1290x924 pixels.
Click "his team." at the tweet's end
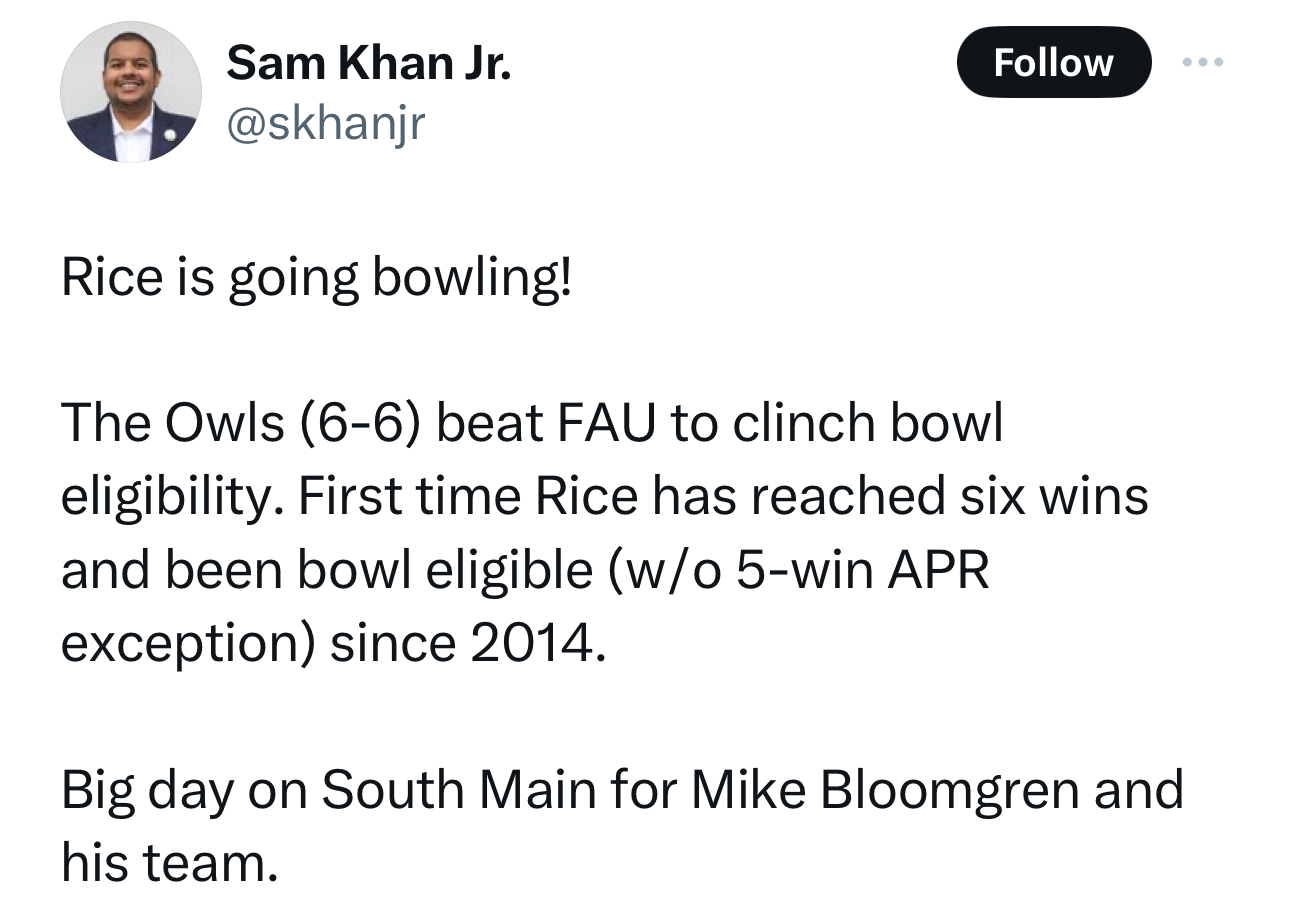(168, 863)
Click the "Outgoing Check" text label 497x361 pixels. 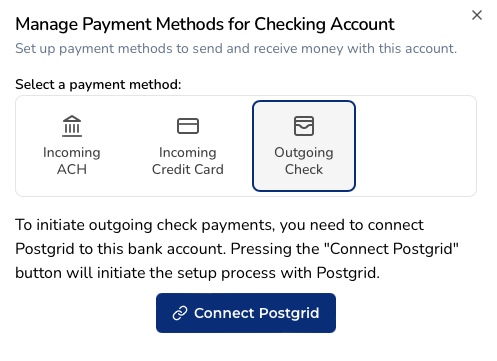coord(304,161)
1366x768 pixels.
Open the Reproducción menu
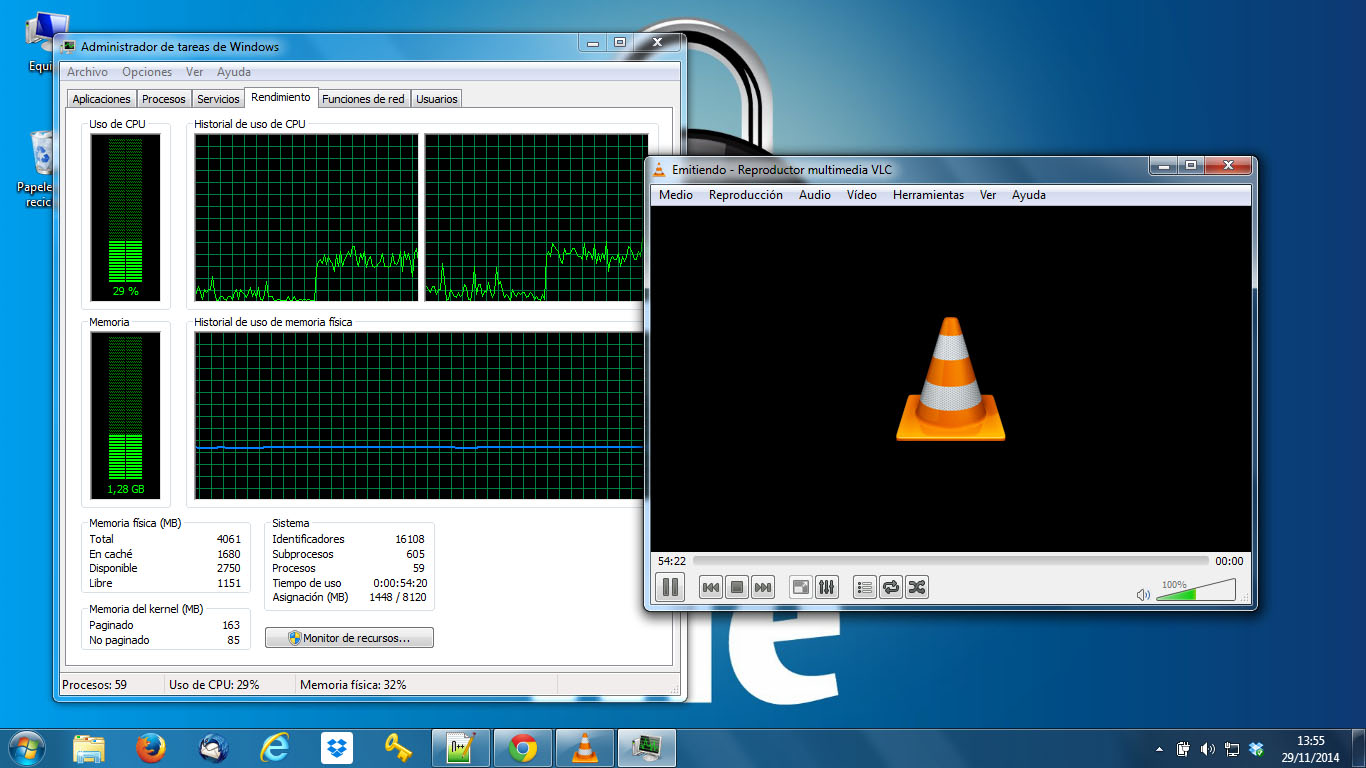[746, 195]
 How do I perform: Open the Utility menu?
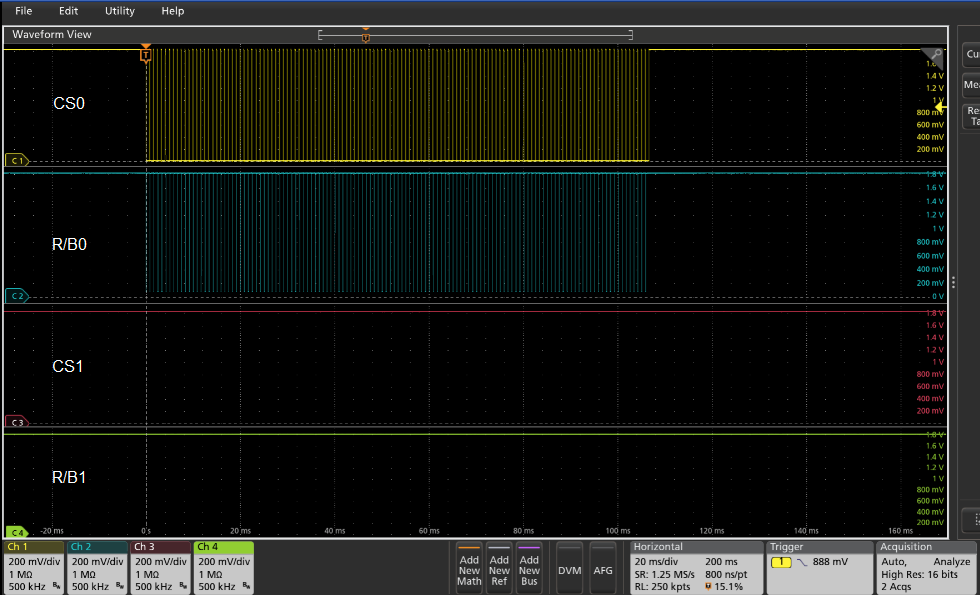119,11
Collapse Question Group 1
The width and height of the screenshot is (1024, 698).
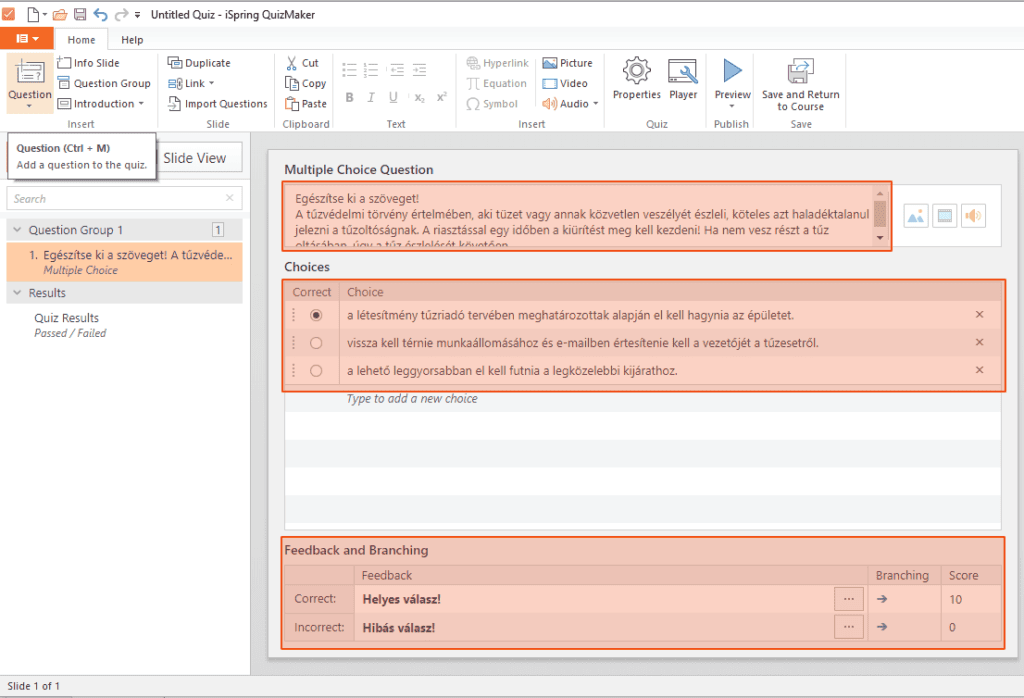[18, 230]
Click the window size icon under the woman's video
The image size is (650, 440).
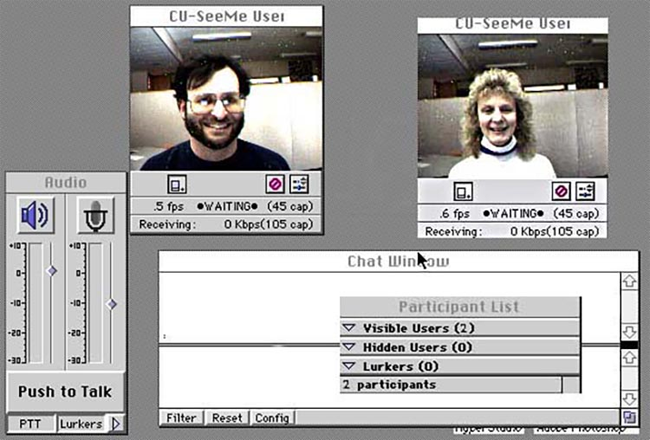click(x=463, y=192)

--

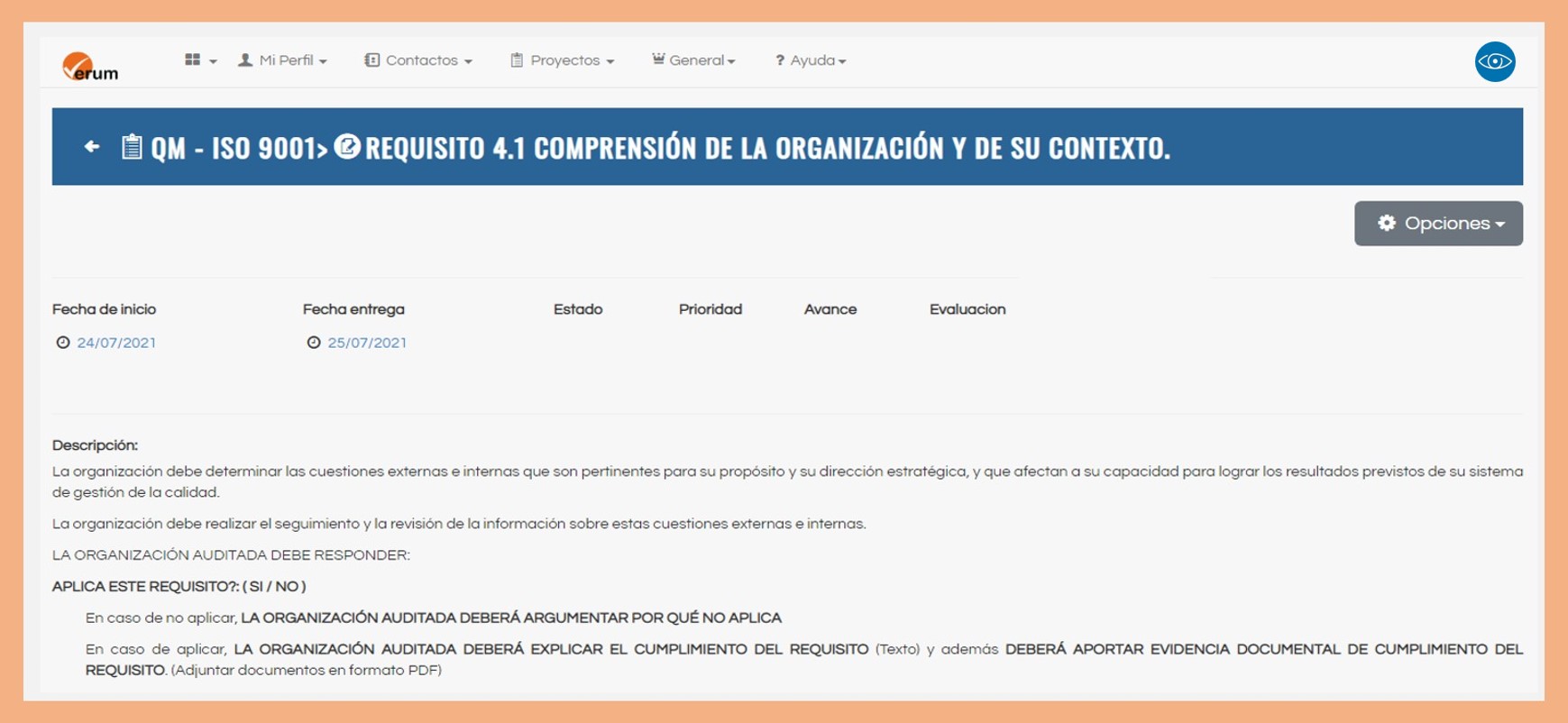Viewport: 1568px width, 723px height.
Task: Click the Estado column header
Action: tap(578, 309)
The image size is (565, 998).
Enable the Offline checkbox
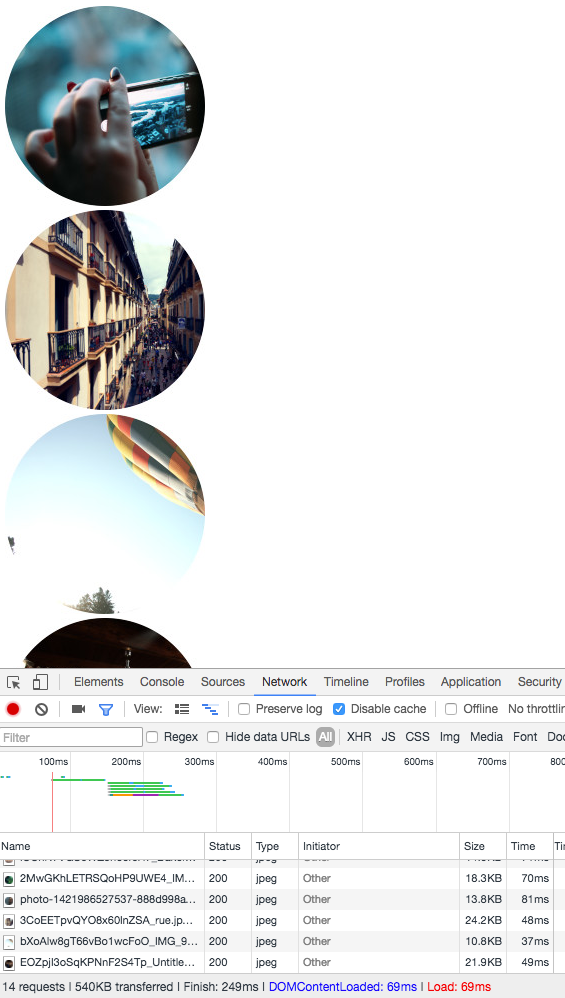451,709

• [Task goal]
Reproduce verbatim everything in the material from the line containing "Collapse Question Group 1" down to the line containing "click(x=463, y=192)", both included, leaving out the pictures.

• [Solution]
Collapse Question Group 1
The width and height of the screenshot is (1024, 698).
[18, 230]
Click the window size icon under the woman's video
The image size is (650, 440).
click(x=463, y=192)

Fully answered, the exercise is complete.